Copy the stretch of items below, from the line containing "Click the green Datevcenter icon" through the end of the items, without changing anything and leaving out the pictures.

PROVIDED MATERIAL
+ + + + + + +

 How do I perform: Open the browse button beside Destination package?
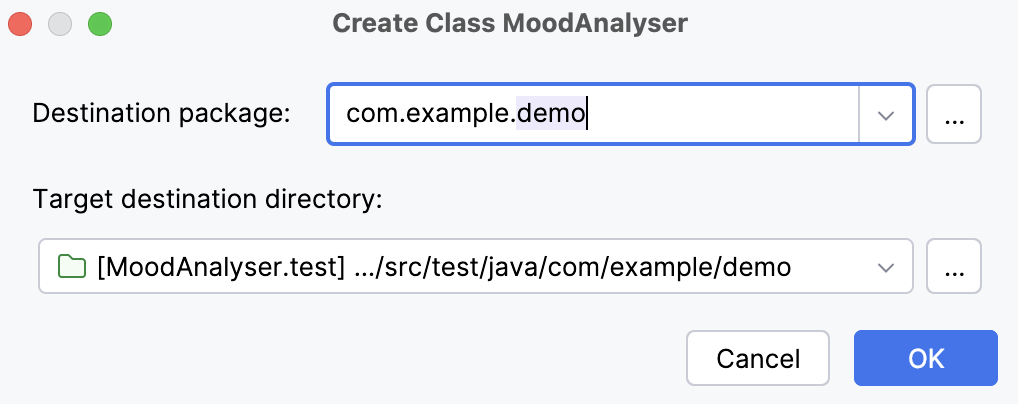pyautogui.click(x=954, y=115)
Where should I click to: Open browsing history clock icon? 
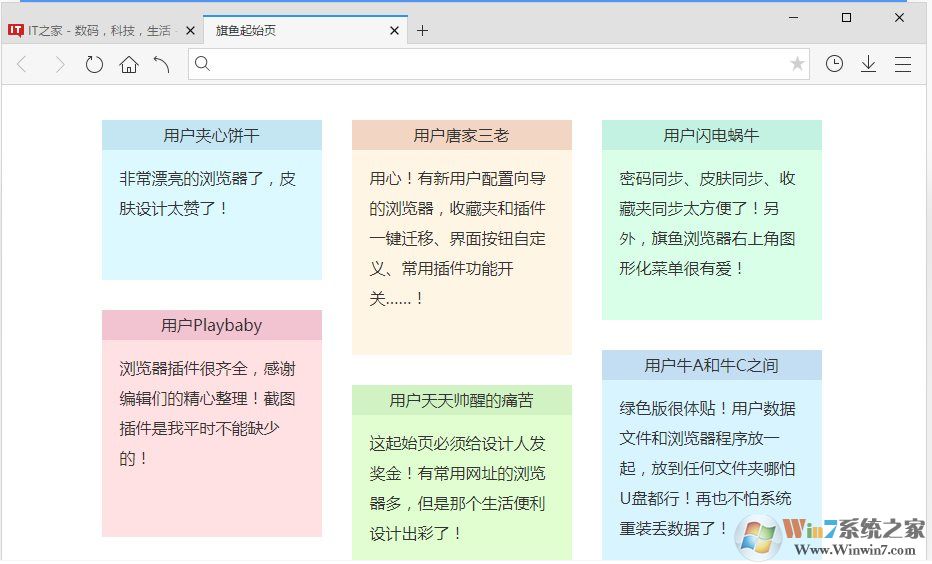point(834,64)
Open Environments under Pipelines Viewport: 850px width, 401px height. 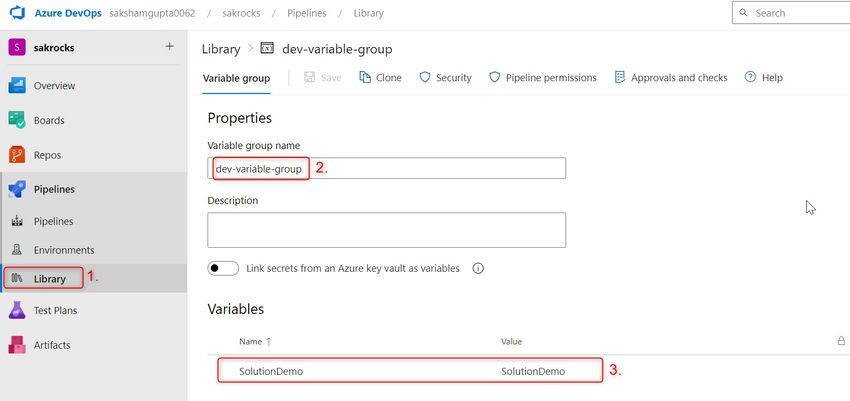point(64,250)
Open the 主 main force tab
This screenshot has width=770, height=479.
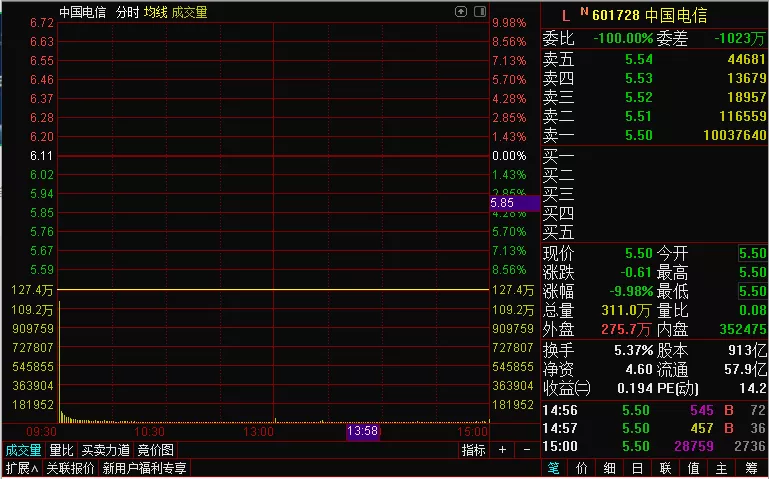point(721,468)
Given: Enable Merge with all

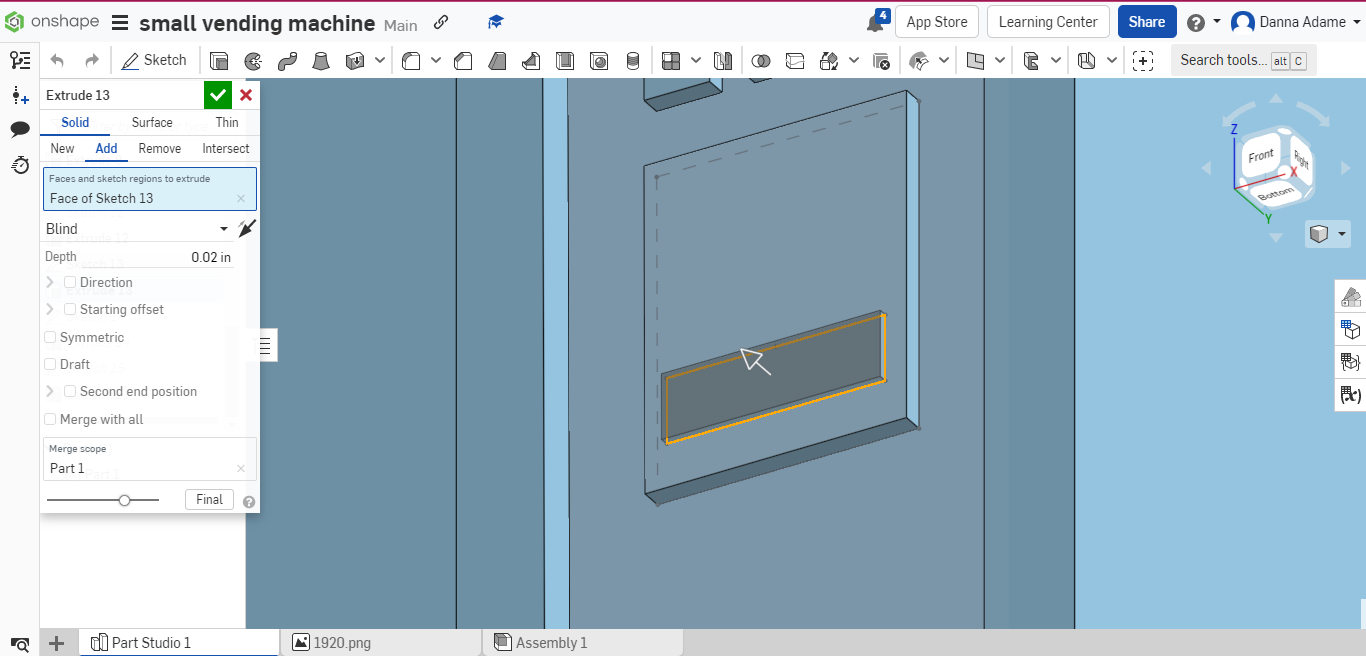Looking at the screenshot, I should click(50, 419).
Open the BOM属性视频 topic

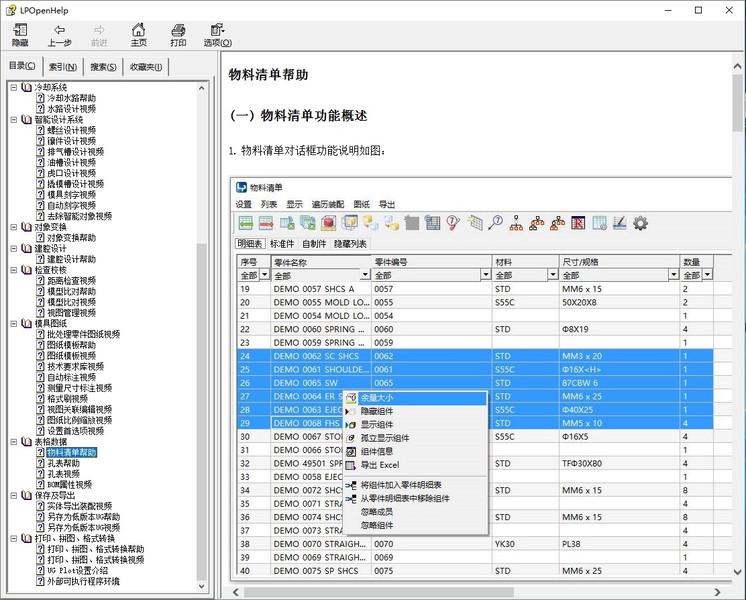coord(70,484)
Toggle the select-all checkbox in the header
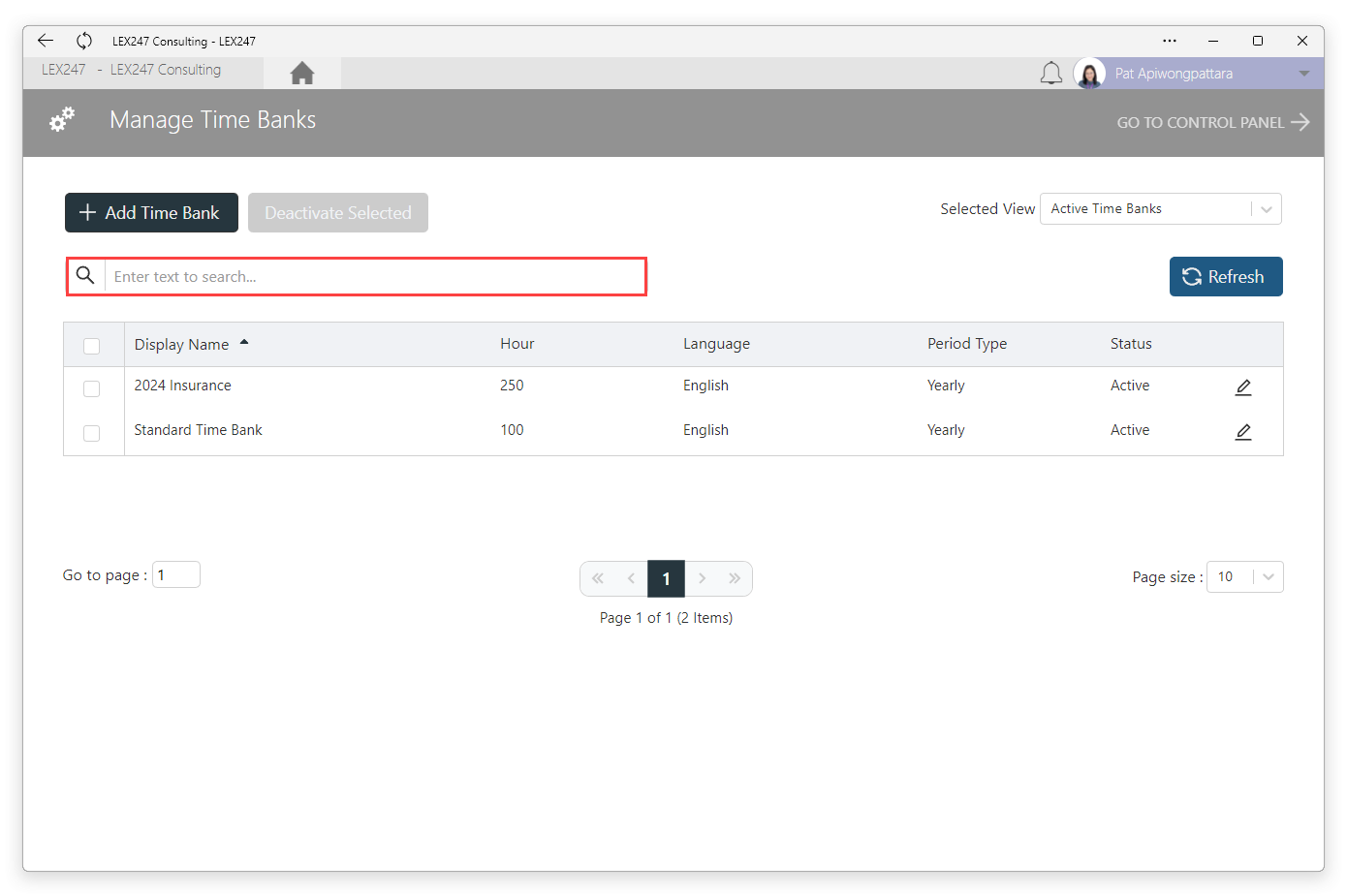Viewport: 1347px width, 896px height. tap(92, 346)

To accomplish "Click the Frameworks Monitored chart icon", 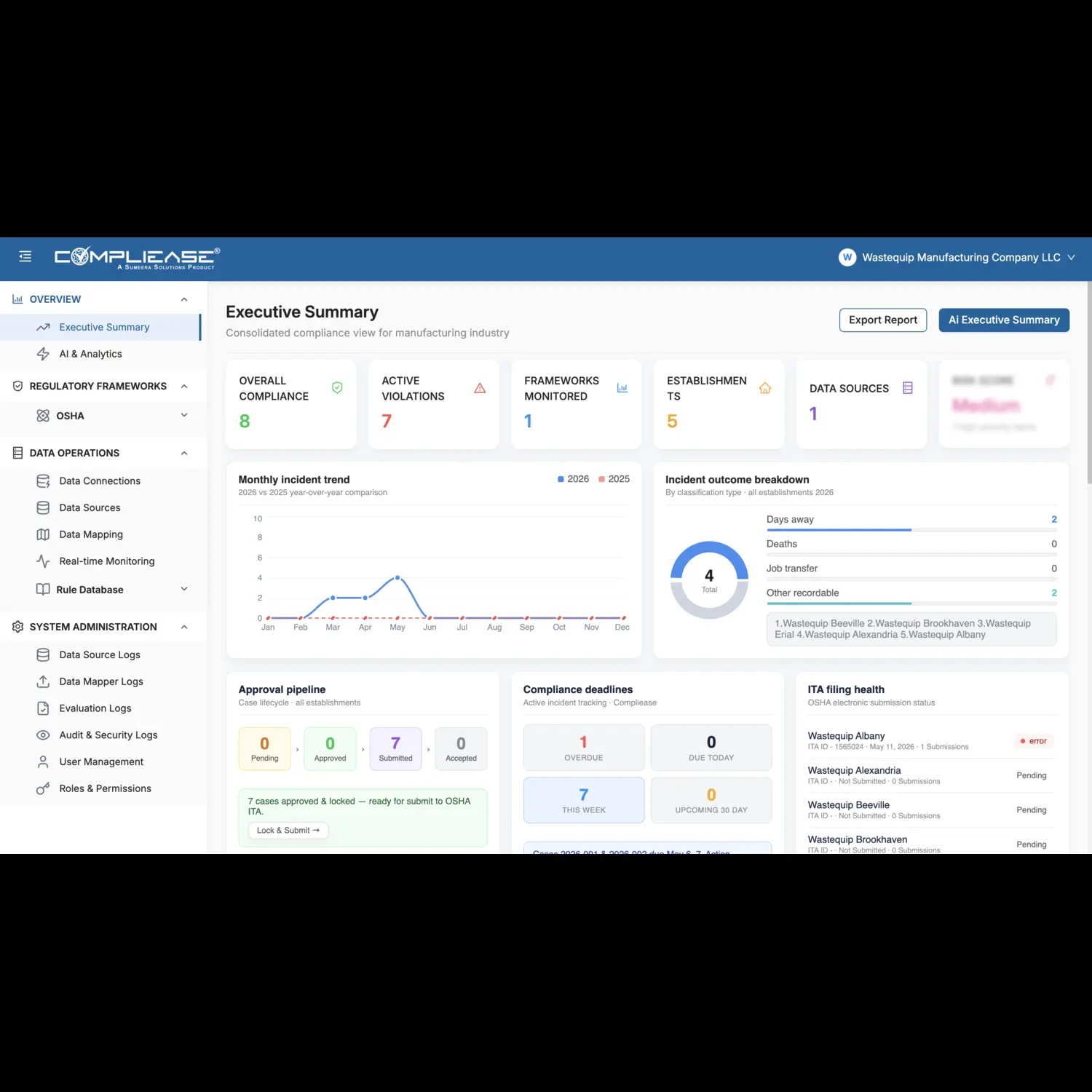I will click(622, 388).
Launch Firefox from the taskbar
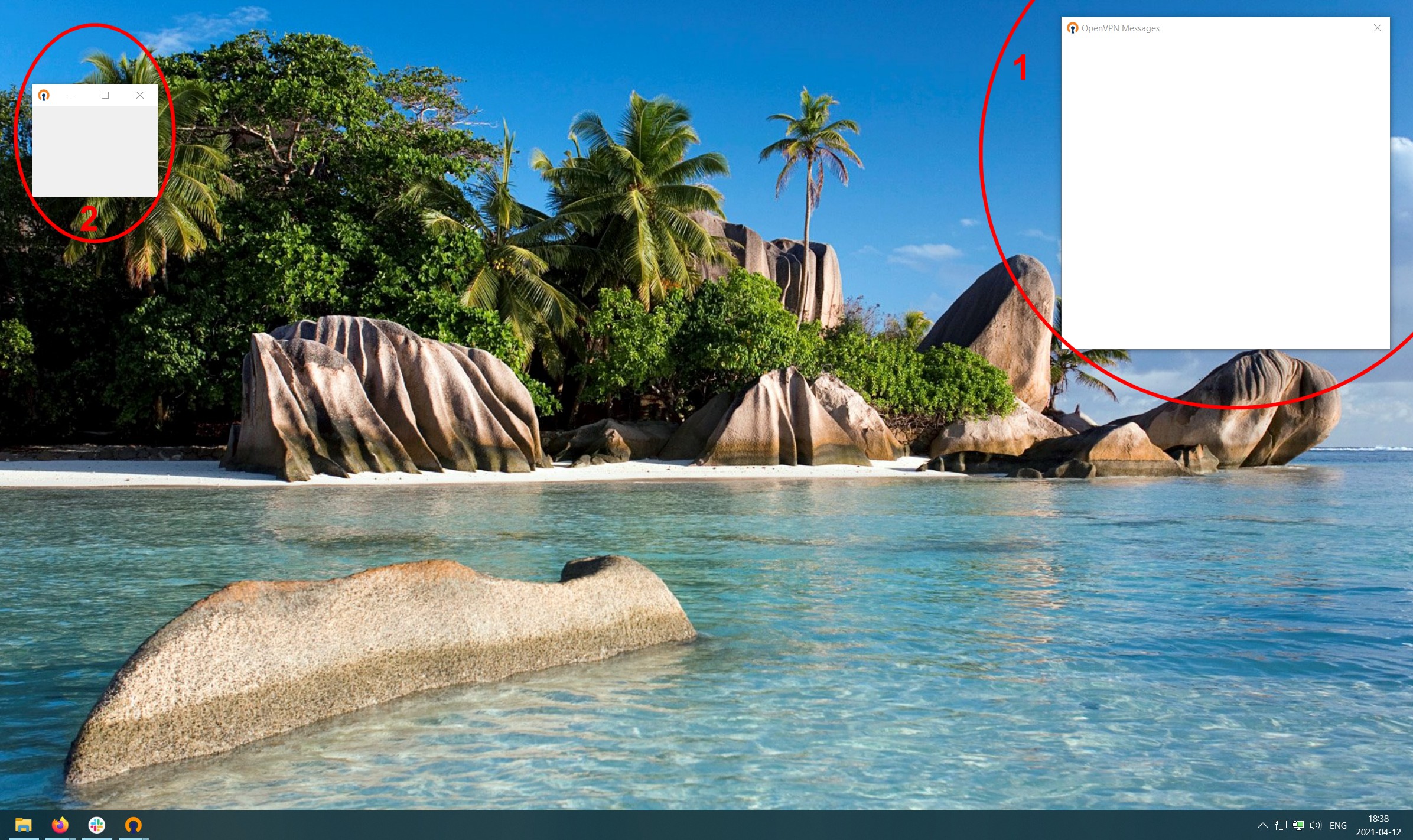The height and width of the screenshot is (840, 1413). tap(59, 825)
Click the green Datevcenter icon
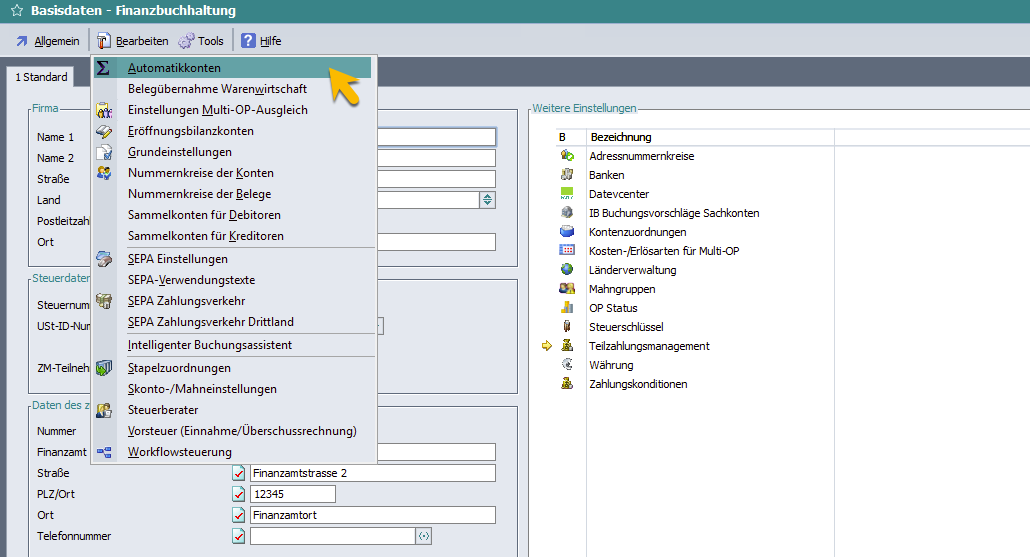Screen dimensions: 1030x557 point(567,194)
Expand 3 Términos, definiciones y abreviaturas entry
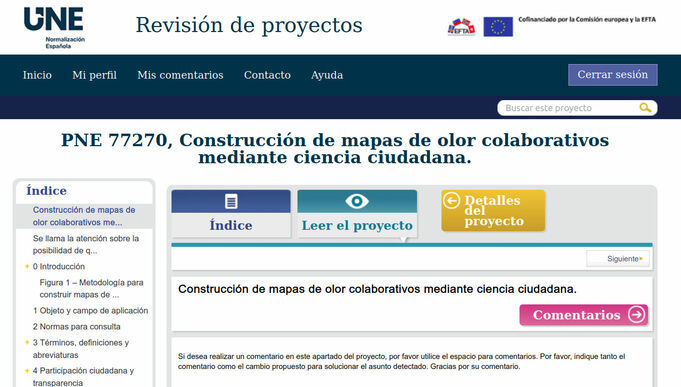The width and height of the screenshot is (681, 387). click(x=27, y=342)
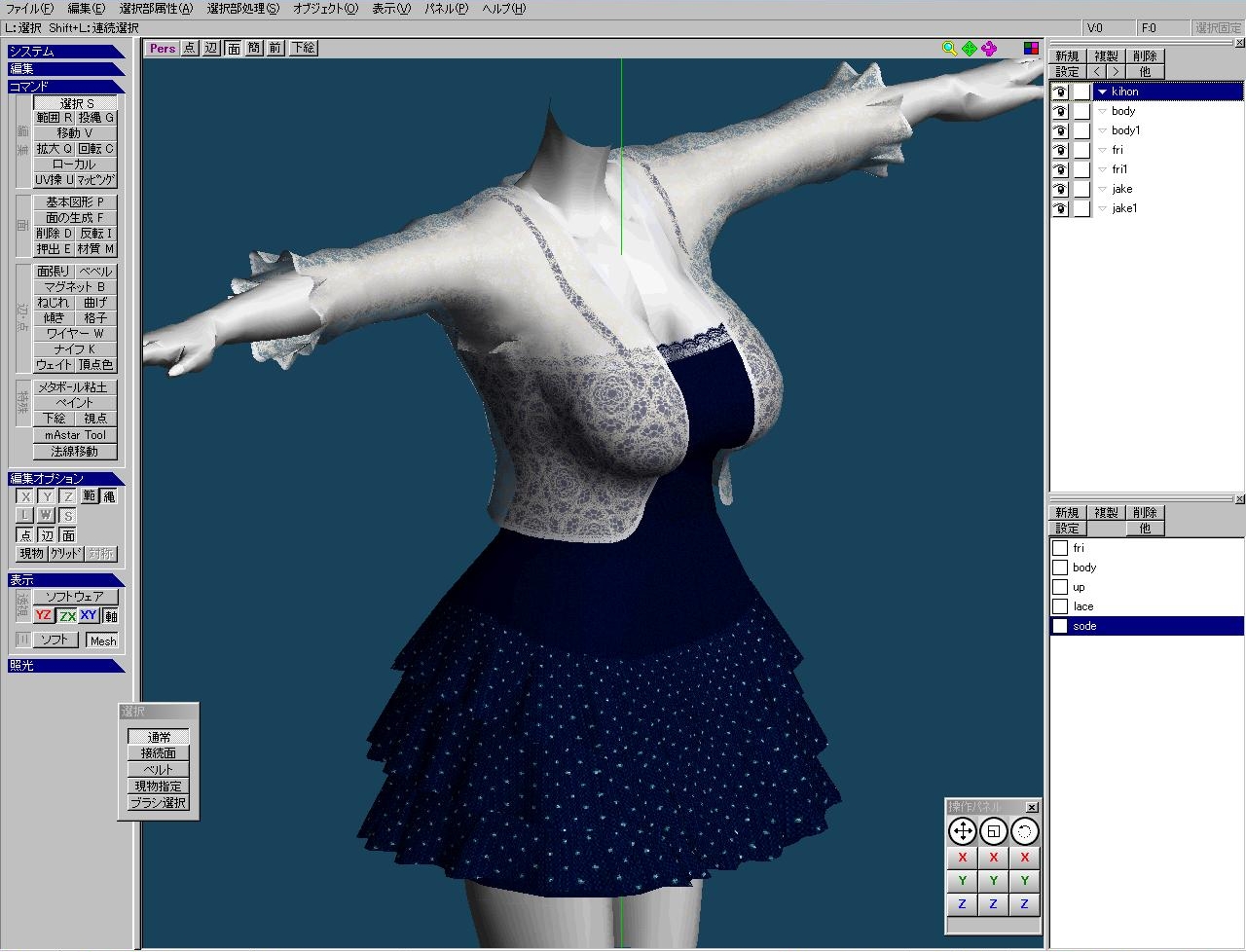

+ + + + + + +

THE RESULT
Click the green Datevcenter icon
Screen dimensions: 1030x557 point(567,194)
Expand 3 Términos, definiciones y abreviaturas entry
The width and height of the screenshot is (681, 387). click(x=27, y=342)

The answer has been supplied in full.